E o vulto do meu avô
Saía da sua bruma,
Descia da serra mais alta,
Com passos de quem nem pisa,
Adentrava tua casa,
E pousava no meu ombro,
A mão, levíssima brisa,
Como o toque de uma sombra.

Num canto do quarto, tua máquina


De costura, Vigorelli,
Recorda os tempos de vigor e sacrifício
Em que os teus olhos estavam sempre atentos
Às meias furadas do teu filho adolescente.
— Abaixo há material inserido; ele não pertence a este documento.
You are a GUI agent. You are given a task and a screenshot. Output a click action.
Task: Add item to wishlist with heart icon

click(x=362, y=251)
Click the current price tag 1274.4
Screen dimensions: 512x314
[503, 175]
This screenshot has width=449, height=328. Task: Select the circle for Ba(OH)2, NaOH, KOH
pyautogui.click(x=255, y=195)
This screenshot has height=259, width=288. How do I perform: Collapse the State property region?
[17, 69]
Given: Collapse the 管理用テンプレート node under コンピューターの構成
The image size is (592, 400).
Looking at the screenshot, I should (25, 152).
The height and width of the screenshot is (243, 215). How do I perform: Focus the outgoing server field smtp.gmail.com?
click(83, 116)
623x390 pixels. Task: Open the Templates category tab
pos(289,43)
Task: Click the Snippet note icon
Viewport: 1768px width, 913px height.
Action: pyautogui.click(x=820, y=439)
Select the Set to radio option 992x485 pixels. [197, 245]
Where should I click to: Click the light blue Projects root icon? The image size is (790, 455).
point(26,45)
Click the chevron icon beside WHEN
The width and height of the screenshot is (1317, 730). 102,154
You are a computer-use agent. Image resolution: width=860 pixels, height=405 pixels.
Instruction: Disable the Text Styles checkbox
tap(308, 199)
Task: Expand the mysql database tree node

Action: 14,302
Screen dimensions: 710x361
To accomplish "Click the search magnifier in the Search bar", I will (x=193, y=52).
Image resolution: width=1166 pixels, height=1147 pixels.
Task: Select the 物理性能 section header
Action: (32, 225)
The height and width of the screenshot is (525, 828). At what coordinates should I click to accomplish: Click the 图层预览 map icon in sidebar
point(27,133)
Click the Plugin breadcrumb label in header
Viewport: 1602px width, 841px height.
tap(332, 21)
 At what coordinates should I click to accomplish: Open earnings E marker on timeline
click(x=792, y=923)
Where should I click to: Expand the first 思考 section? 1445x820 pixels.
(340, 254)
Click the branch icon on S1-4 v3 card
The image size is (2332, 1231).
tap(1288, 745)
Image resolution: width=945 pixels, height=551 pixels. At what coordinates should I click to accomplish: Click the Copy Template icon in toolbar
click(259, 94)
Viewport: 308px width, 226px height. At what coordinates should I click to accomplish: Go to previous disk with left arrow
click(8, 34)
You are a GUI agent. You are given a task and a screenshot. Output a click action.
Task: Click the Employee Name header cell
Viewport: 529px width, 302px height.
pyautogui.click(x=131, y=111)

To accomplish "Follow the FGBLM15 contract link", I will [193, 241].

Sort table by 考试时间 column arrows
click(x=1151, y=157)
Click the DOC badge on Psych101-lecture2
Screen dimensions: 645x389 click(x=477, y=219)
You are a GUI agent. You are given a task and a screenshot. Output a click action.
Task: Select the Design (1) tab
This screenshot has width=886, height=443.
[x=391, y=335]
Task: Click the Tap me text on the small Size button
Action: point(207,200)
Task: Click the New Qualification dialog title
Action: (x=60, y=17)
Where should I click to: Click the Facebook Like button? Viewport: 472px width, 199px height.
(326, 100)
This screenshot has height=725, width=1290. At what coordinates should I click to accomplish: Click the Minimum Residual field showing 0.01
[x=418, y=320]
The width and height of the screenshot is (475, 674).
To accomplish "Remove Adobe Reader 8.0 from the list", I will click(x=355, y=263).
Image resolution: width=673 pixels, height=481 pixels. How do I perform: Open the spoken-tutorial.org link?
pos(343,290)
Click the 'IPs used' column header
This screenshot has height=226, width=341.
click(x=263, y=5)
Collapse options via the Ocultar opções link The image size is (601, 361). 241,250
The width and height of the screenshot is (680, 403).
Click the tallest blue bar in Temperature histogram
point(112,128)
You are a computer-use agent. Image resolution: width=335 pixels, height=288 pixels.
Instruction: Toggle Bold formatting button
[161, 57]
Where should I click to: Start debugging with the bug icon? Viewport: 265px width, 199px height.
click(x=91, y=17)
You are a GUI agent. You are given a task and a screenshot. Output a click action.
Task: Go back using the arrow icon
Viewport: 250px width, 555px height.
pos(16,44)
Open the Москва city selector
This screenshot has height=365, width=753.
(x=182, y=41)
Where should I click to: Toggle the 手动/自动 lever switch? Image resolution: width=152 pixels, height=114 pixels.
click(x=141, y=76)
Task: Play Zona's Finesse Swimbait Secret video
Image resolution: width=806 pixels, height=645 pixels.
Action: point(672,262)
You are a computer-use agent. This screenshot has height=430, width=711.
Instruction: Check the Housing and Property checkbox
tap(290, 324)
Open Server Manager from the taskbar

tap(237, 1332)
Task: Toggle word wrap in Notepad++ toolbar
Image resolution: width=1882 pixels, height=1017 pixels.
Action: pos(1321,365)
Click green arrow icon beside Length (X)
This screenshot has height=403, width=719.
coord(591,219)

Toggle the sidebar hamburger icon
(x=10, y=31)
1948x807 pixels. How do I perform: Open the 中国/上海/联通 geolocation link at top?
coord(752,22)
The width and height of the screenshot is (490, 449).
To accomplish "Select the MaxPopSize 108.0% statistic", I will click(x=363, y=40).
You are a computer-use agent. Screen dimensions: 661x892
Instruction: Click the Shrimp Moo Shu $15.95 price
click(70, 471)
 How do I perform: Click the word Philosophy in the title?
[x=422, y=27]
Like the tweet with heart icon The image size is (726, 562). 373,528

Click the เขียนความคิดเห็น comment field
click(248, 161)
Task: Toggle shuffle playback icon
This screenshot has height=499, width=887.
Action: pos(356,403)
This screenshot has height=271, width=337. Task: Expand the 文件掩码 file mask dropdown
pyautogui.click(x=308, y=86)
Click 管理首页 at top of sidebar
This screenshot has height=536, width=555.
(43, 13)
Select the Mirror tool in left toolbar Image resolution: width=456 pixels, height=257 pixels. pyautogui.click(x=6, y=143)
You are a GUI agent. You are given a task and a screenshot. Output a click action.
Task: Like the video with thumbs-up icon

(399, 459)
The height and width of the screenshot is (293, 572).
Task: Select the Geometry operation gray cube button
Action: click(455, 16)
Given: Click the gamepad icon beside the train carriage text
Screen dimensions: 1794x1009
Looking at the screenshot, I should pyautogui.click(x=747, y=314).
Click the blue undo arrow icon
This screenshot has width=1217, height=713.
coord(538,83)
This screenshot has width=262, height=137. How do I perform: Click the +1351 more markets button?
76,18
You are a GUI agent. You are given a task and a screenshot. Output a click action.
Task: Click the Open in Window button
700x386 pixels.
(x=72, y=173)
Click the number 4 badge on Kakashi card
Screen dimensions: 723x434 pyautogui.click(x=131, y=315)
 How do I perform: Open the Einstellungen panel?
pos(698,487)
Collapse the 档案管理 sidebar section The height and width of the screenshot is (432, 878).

Cerzideira de lavras e palavras,


Costureira do ardor e da memória,
Remendavas os dias prisioneiros dos bordados.
No interior de tua solidão sem lágrimas,
Desafiavas o alpendre,
Elevavas torres orgulhosas
A céus nem sempre unânimes
Pois transidos de nuvens.

Relâmpagos cintilavam nos teus olhos


E chuvas molhavam-te os lábios pressurosos
De vinho purpúreo
Sabendo a sangue de martírios e avelãs.

Chegou então a hora dos destroços,


Teu corpo se quebrou sobre teus próprios ossos,
As estruturas da casa saltaram
Nos ares, aos pedaços.
O telefone rompeu o silêncio da madrugada
Anunciando o fim da tua longa espera.

Agora que o sol da tua pele


Dissimula os últimos revérberos,
A noite desce sobre os arrozais dos teus cabelos,
Dissolve os campos de ontem,
Transforma em cinza o trigo do teu ventre.
Teu corpo se verga como folha seca,
Não mais respira, pelos poros dos instantes,
O ardor violento do dia que se esvai,
Enquanto a tua fronte se eleva lentamente
Às dimensões perenes
Como rosa colhida na manhã da véspera.

Agora, em tua varanda, procuro o teu rosto


Embuçado talvez entre as sombras da noite,
Converso contigo que me escutas em silêncio
E em silêncio respondes com teu sorriso discreto.
Nunca tivemos um colóquio tão sereno,
Nunca tivemos um diálogo tão completo.
Morreres foi para mim teu ensinamento supremo.
Tu, que me ensinaste a vida, hoje me ensinas a morte,
Pois se pudeste morrer, de que me serve outra sorte?
Agora a morte me assusta muito menos.